Bridget Freeman, 70, an accomplished musician, bequeathed her properties worth half a million US dollars to a scholarship programme at UWI and noted that her grand piano is being kept in tune for the Cave Hill Campus as a contribution to the University’s new Faculty of Culture, Creative and Performing Arts.

‘I was horrified’ about evils of slavery- Bridget Freeman

Vice-Chancellor of UWI and Chairman of the CARICOM Reparations Commission, Professor Sir Hilary M. Beckles said the University welcomes Freeman’s endowment describing it as “an honourable demonstration of personal reparation and moral leadership on behalf of her family”.

He added that her commitment to turning her awareness into action is deeply appreciated and will go a long way to providing freedom and fulfilment through the gift of education for many Caribbean students.

Freeman has also accepted UWI’s invitation to get involved as a co-patron of Global Giving 2021. “It is about reparation” she said. “We owe it. Once you see the ships of the slave trade, the giving back just seems so obvious”.

According to Loop News on August 20, 2021, it was a series about the Atlantic slave trade on the BBC that shocked Freeman, whose uncle was married into a family that owned plantation and slaves in the Caribbean.

Up until then, she knew almost nothing about the plight of free Africans who boarded ships and were taken throughout the world and sold into slavery.

“I was horrified and it touched me and I thought dear God, this is not right” she said.

Further research led her to UWI and UWI Global Giving— the regional university’s annual crowdfunding campaign which was established in 2016.

Reparation

Reparation is a word most frequently used in relation to money - given as an apology or acknowledgement that something was wrong or unfair.

When slavery was legally abolished in Britian in 1838, slave owners were given money by the British government to compensate them for the loss of their slaves, which in those days were considered "property". These payments were known as reparations.

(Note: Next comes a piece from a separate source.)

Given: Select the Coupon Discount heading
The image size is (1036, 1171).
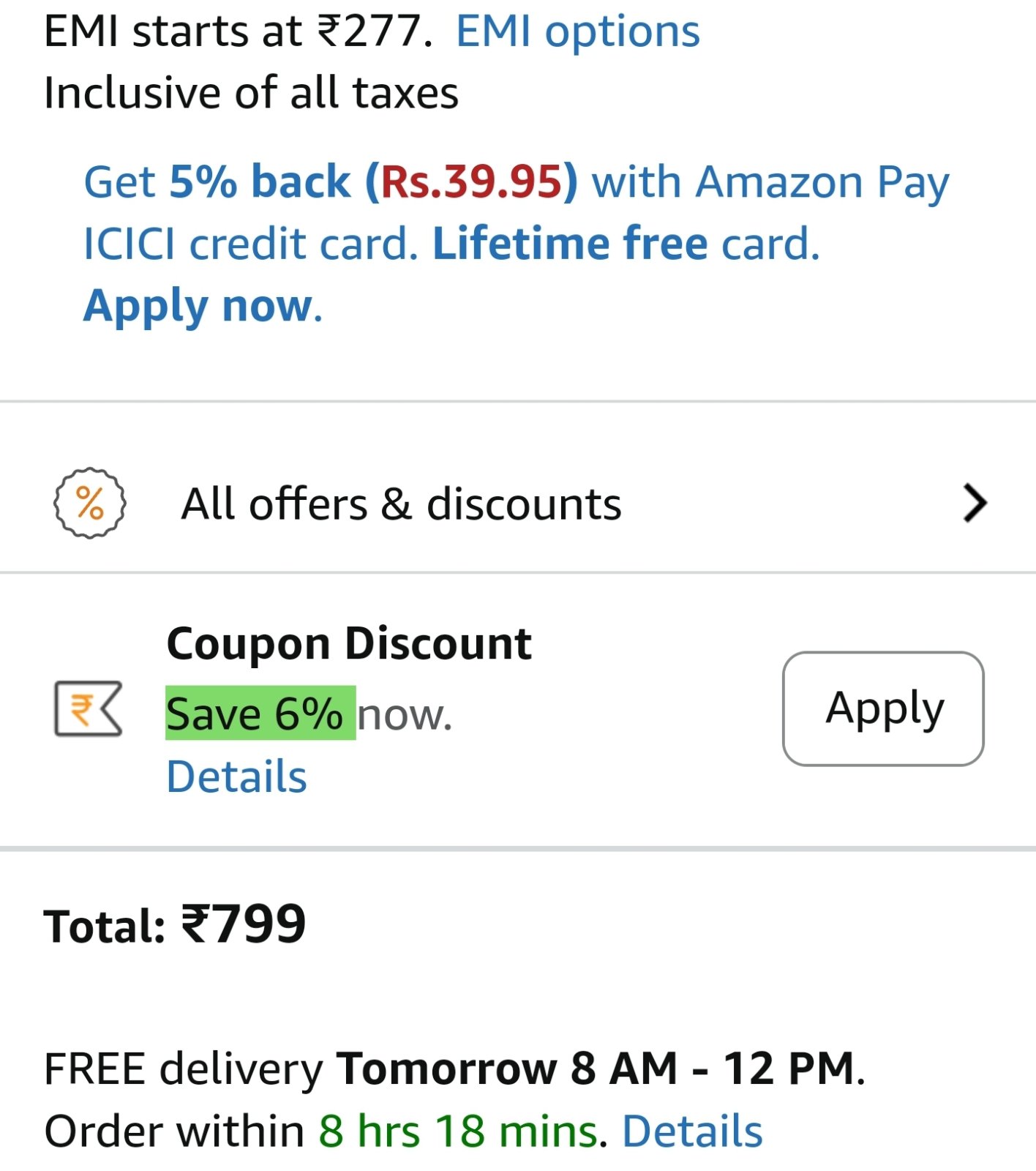Looking at the screenshot, I should coord(349,644).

The some £20 million paid by the UK treasury to some 3,000 families that had owned slaves was finally paid back in 2015, by UK taxpayers.

But the former slaves didn't get any money for all the work they had done under slave labour, their lack of freedom, or the horrible conditions they'd suffered.

UK refusing to pay reparations to VI

In 2013 and 2014 several Caribbean countries called on the UK and other European countries, including France, the Netherlands, Portugal, Spain, Norway, and Sweden, to pay reparations to their governments.

At the time the UK foreign secretary, William J. Hague said he "did not see reparations as the answer".

On Monday, September 7, 2020, a day after the 3rd anniversary of the destructive Hurricane Irma, the then Governor Augustus J. U. Jaspert sparked community outrage when he said the United Kingdom's (UK) position on paying reparations to the Virgin Islands for acts of slavery and the slave trade was not something that was being considered, hinting that the VI should expect nothing.

He also called for relics of slavery still present in the territory to be preserved despite community calls for those relics to be renamed so that it can reflect the legacy of Virgin Islanders who shaped the territory.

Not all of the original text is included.